I don’t know if Bob Boilen ever explained how he starte dto get people doing South X Lullabies, but here he explains why he started doing them:

In the midst of all the chaos that is Austin, Texas during the SXSW Music Festival, we seek moments of calm. And so one night, as the week was nearing its end, we made our way to the courtyard of St. David’s Episcopal Church, just a few blocks from the thousands of festival participants and onlookers. There we found a trickling garden-side waterfall, where Katie Crutchfield and Kevin Morby performed “Downtown’s Lights,” from Kevin Morby’s recent album, City Music.

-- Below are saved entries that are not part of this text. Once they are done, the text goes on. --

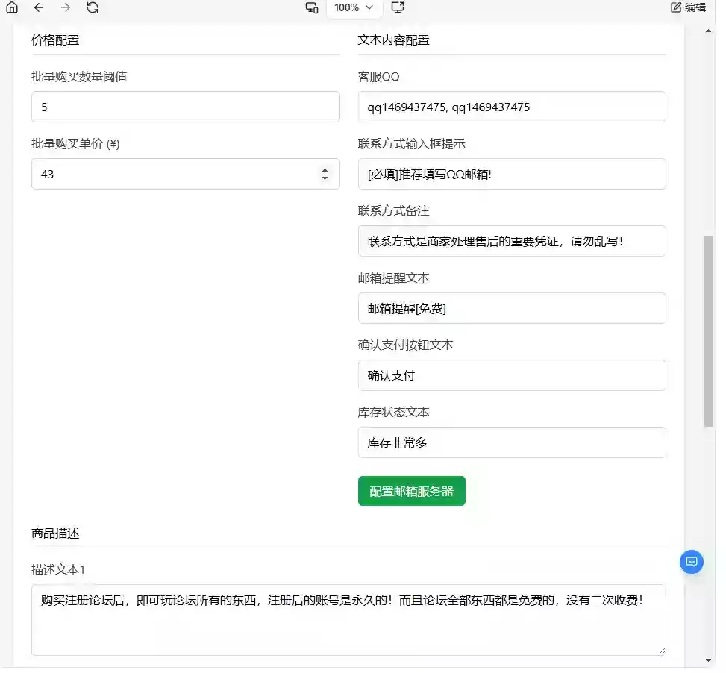Click the 库存状态文本 input box
The image size is (726, 673).
511,442
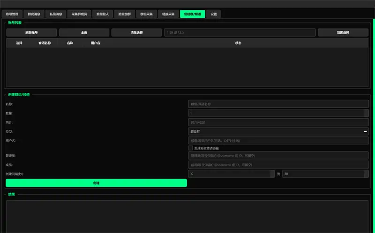Click the range input field for account selection
The image size is (375, 233).
coord(239,33)
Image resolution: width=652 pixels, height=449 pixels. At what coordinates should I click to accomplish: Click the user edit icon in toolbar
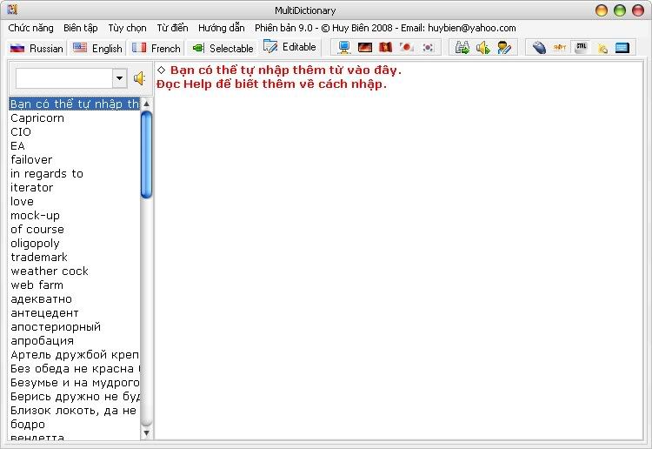tap(504, 48)
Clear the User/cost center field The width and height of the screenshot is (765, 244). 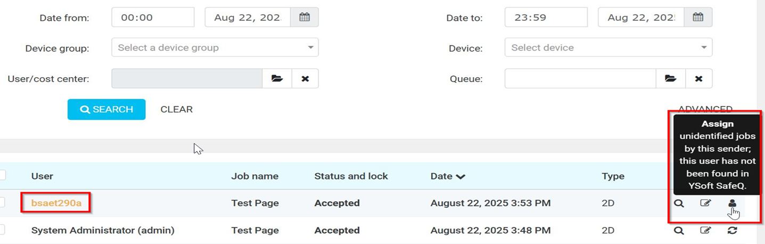(x=305, y=78)
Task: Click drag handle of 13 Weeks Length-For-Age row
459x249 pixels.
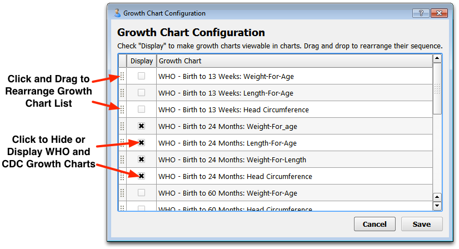Action: pyautogui.click(x=122, y=93)
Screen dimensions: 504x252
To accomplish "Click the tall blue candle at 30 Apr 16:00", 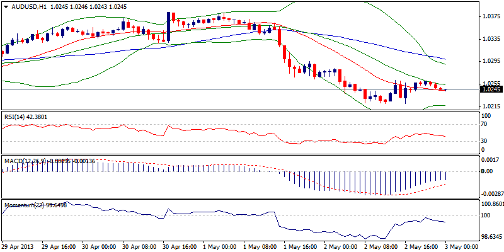I will [x=168, y=27].
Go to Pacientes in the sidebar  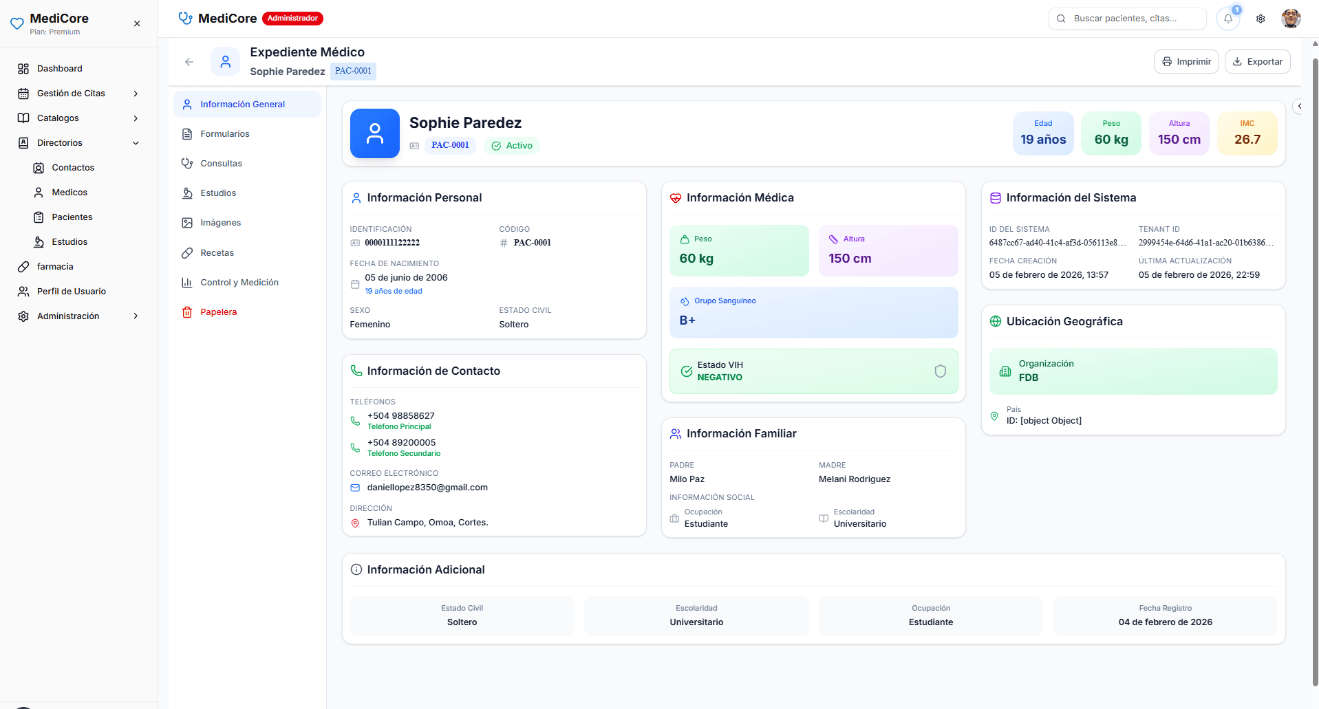72,217
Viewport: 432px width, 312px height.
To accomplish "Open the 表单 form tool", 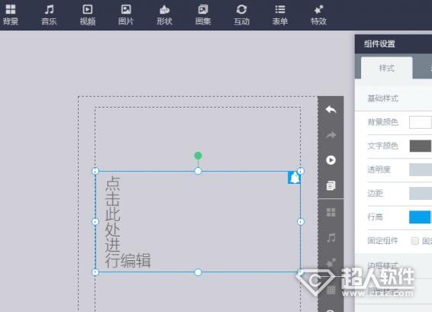I will pos(280,14).
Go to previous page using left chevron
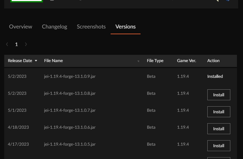The height and width of the screenshot is (159, 243). (x=7, y=44)
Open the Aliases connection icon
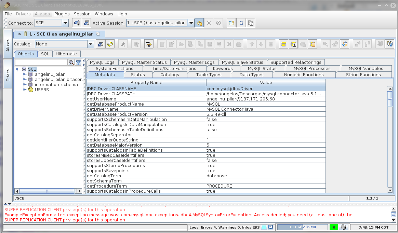The image size is (398, 233). point(77,23)
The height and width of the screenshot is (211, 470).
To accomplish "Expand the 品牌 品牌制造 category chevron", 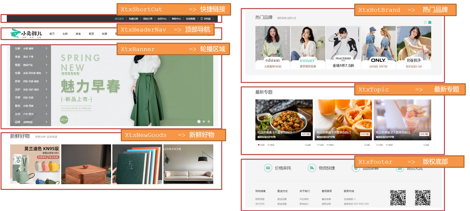I will pos(46,122).
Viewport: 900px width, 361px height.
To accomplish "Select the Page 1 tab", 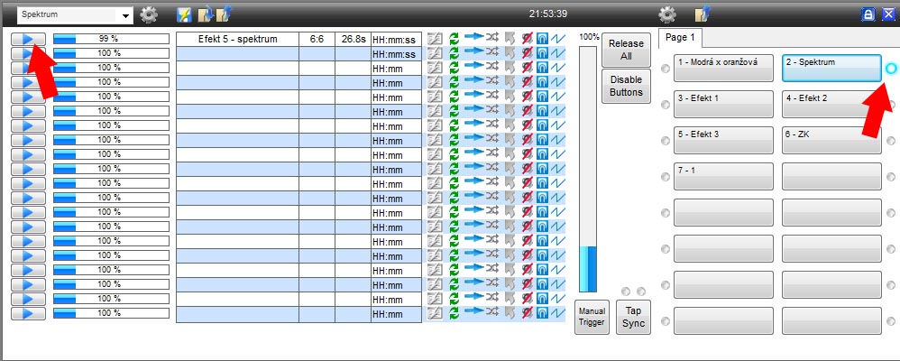I will (683, 38).
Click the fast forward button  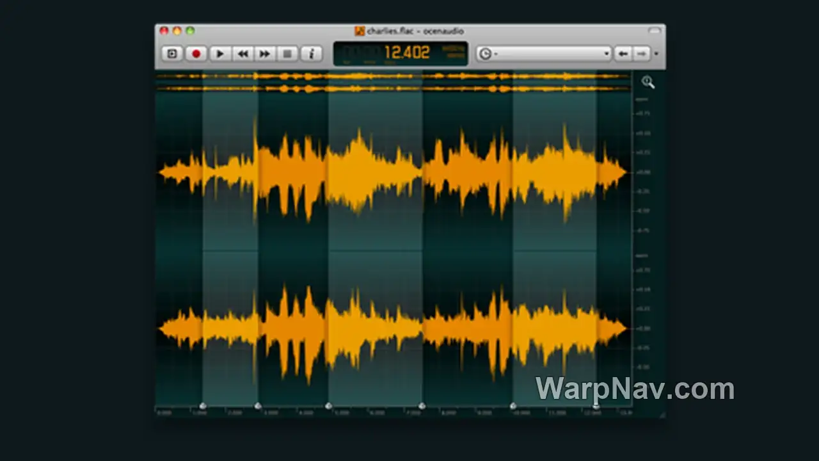(x=264, y=54)
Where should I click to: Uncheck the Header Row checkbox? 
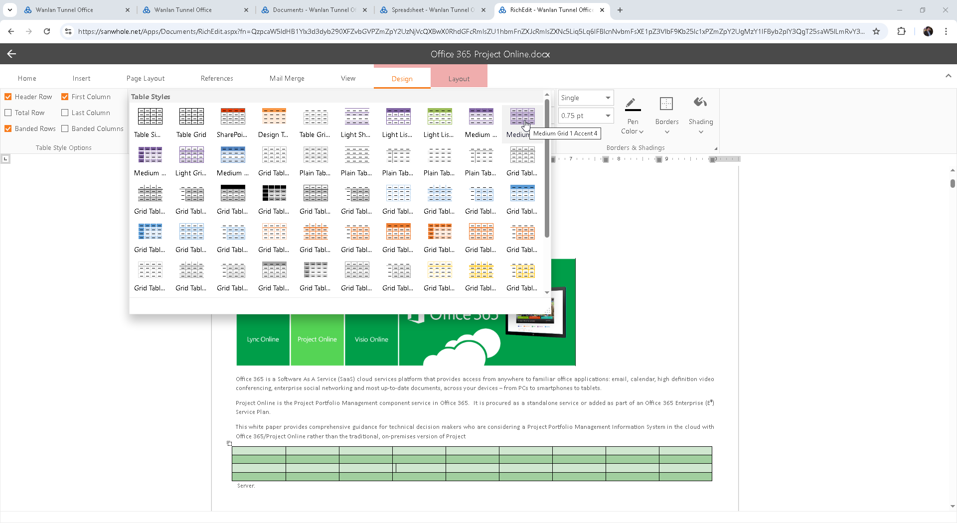click(x=8, y=97)
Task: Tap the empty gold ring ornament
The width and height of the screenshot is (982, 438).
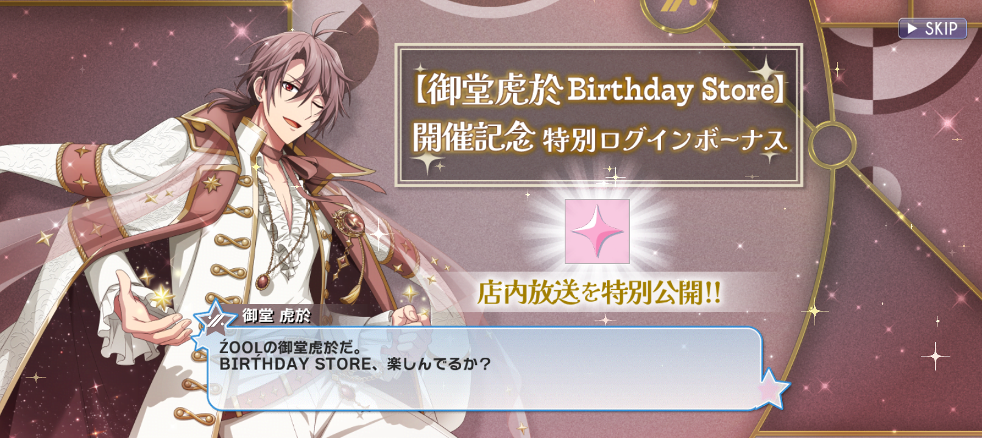Action: click(x=833, y=145)
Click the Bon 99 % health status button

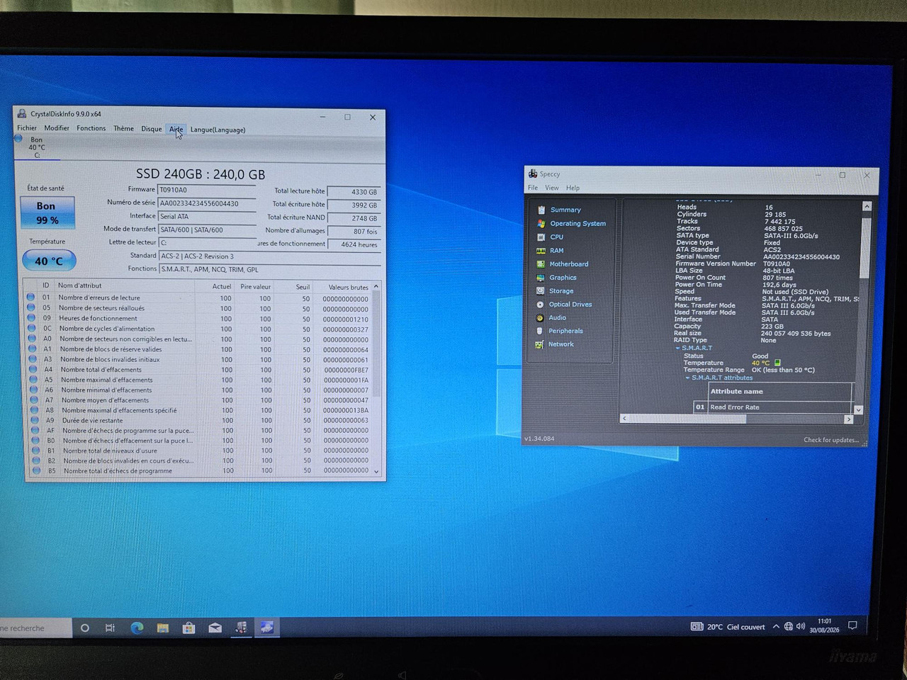click(47, 213)
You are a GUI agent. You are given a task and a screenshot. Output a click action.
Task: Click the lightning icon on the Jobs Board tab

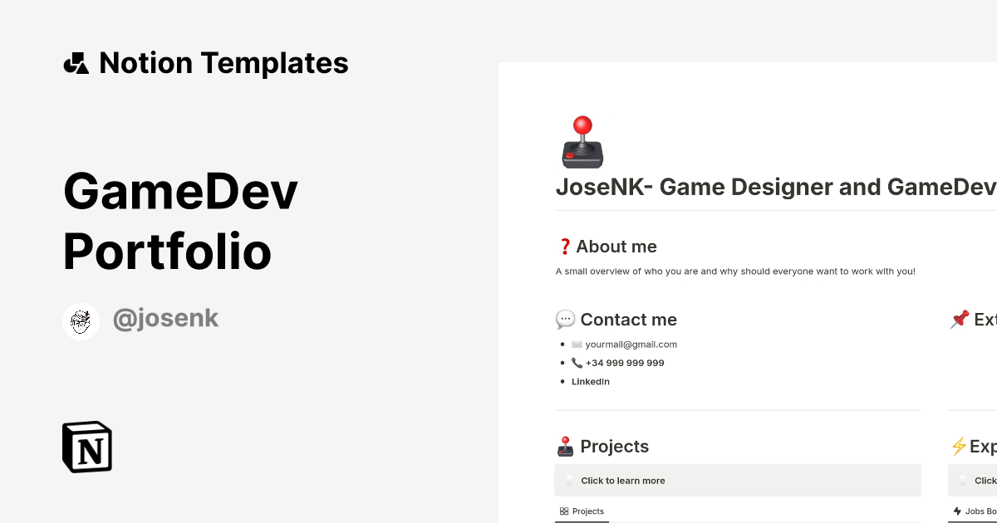[957, 511]
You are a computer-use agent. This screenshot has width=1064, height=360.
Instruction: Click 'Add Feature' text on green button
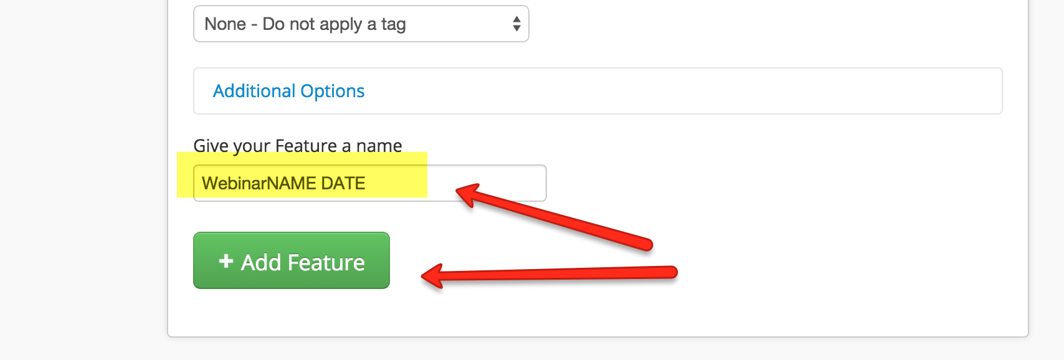(303, 262)
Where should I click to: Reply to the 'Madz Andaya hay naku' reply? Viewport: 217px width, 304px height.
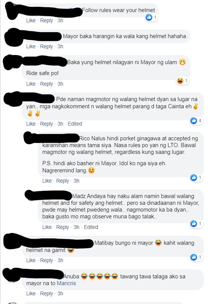click(x=62, y=227)
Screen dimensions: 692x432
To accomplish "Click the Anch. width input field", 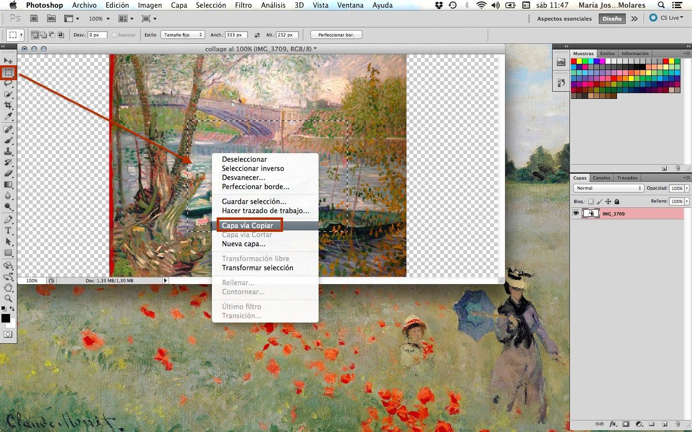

I don’t know Kevin Morby.  I’ve heard of him, but aside from a Tiny Desk Concert, I’ve never explored his music.

“Downtown’s Lights” is a simple folk song.  He’s got a bit of a Bob Dylan delivery in what feels like a very deliberate folk song.  Katie Crutchfield is Waxahatchee who I’m excited to see in a few weeks.  Waxahatchee has been really rocking out the last few albums, so this folk song (and her Southern accent) stand out somewhat.

Their voices work nicely together, and that moment when you hear someone yelling, it almost sounds like a wolf howling.

“Downtown’s Lights” is a song of comfort and prayer for someone who is down and out in the city, and this version, with Katie singing — and the sounds of the city echoing in the background — is wistful and peacefully perfect.

[READ: April 13, 2016] “Two Emmas”

Back in June of 2009, The New Yorker had their annual summer fiction issue.  Included in that issue were three short essays under the heading of “Summer Reading.”  I knew all three authors, so I decided to include them here.

This essay was about Roger Angell’s summer home in Maine.

He says that on late February nights his mind often returns to his family’s cottage in Maine and the books that are on its shelves.

Those books have been there for as long as he can remember, and have been read and re-read every summer.  The list is interesting:

Good Behaviour [Molly Keane], Endurance [Alfred Lansing], Framley Parsonage [Anthony Trollope], Get Shorty [Elmore Leonard], Daisy Miller [Henry James], Dracula [Bram Stoker], Butterfield 8 [John O’Hara], Goodbye to All That [Robert Graves], Why Did I Ever [Mary Robison], Oblomov [Ivan Goncharov], The Heart of the Matter [Graham Greene], Sailing Days on the Penobscot [George Savary Wasson], The Moonstone [Wilkie Collins], Possession [A. S. Byatt], Morte d’Urban [J. F. Powers], Quartet [Jean Rhys], Emma [Jane Austen] and dozens more. [I have to chime in and say that this sounds heavenly].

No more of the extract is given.